In part 1 of this segment on Reports from The Front, Sean McDowell (Ph.D.) shared insight from his conversation with pastor/author Colby Martin on the differences between evangelical Christianity and progressive Christianity and how to keep the conversation civil and engaging. In this episode, Tim and Rick speak with Sean about a conversation he had with Jon Steingard, former frontman for the Christian band Hawk Nelson, who deconverted from Christianity. Sean shares the backstory on his conversation with Jon, and then they discuss how to jump into the hard conversations, the value of framing, pushing back and knowing when to let things go. This is part 2 of a 2-part conversation with Sean on keeping it conversational when we disagree.
Sean McDowell: And he said to me, he goes, you know, I didn't know who you were until after I saw evidence that demands a verdict and realized, you could have buried me. But I felt like from the beginning, you were on my side and pulling for me, not trying to win an argument. And that has opened up, not that he believes necessarily what I would want him to believe, but there's a trust and a relationship there that I treasure that has given me a voice into his life that I don't think would have happened had I approached it differently.
Rick Langer: Welcome to the Winsome Conviction podcast. My name's Rick Langer, and I'm a professor at Biola University in the Biblical Studies and Theology department. And I'm also the director of the Office of Faith and Learning. And I work together with my colleague, Tim Muehlhoff, co-directing the Winsome Conviction project.
Tim Muehlhoff: Rick, it is great to be with you. It's great feedback with our listeners. What's really fun about this segment is you get to have your friends on every once in awhile. And Dr. Sean McDowell is a friend of ours. He's a gifted faculty member here at Biola University. He has a passion for equipping the church, in particularly young people. He is an associate professor in Christian Apologetics at Talbot School of Theology. Sean travels throughout the United States and abroad speaking at camps, churches, schools, universities, conferences, but the cool thing, Rick, is Sean has also done a podcast, Think Biblically podcast, which is probably the second most popular podcast at Biola, wouldn't you say, Rick, probably after Winsome Conviction. And he has co-written or edited more than 20 books.
Tim Muehlhoff: He has a leading apologetics blog, Seanmcdowell.org, but he's also started a YouTube channel that has garnered national attention. That's what we want to talk to him about. We have a segment on this podcast called Reports From the Front Lines. We are looking for people who don't just think about being winsome, they actually do it. And we've taken a look at a couple recent episodes on Dr. McDowell's YouTube channel that have really been impressive, and we want to talk to him about it, what it took to make it work. So Sean McDowell, welcome to our podcast.
Sean McDowell: Hey, Tim and Rick, thanks for having me on.
Rick Langer: Sean, by the way, I just wanted to say I had the privilege of watching a little bit of the YouTube conversations that you've had. And I have a really negative attitude a lot of times to social media and things like this, and YouTube I so often see is a bastion of polarization and animosity.
Sean McDowell: It is.
Rick Langer: So it was such a treat to just be reminded that, hey, you can use it differently. It doesn't have to be that way.

Collected material:
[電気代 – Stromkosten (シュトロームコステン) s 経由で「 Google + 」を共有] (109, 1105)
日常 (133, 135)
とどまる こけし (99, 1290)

Actions to take:
**a)** Answer these questions about the podcast transcript, one answer per line:
(i) Which Christian band did Jon Steingard formerly front?
(ii) In which department at Biola University is Rick Langer a professor?
(iii) What is the name of the podcast Sean McDowell has done?
**b)** Write the next few lines of the podcast transcript with Sean McDowell, picking up after Rick Langer's last remark.
The listing is taken from a separate source.

Responses in order:
**a)**
(i) Hawk Nelson
(ii) Biblical Studies and Theology
(iii) Think Biblically podcast

**b)**
Sean McDowell: You know what's interesting about that, Rick, is I had some key people who have bigger channels than I do who kind of told me, they said, you know you have this, they didn't use the word winsome, but the same thing you're doing on this podcast. You want to be gracious with people. That doesn't really work on YouTube. You've got to be edgy, grab their attention, be provocative. And I actually am getting a lot of followers and attention because people are looking for something different than that. So I'm glad I didn't take that advice actually.
Rick Langer: Yeah.
Tim Muehlhoff: We were struck with you, one, just jumping into some hard topics, but not doing it with another fellow Christian necessarily, somebody from Biola. That'd be a piece of cake for you to do. But reaching out to people that are making decisions that concern a lot of people. And I'm glad we gave a plug for Unbelievable, because you did one with John Steingard on Unbelievable that has over 300,000 views, which is just amazing to see all those eyes on it. Now I'm sure all of this is going to pale in comparison on June 23rd, when you have the Tim Muehlhoff. So this is all just in the shadow of the Almighty. But, okay. So with John, John is a person who is not identifying as progressive. They're a person who has left the faith. So can you give us the backstory a little bit on John, how you became aware of him, the invitation and then that conversation, how you felt like it went?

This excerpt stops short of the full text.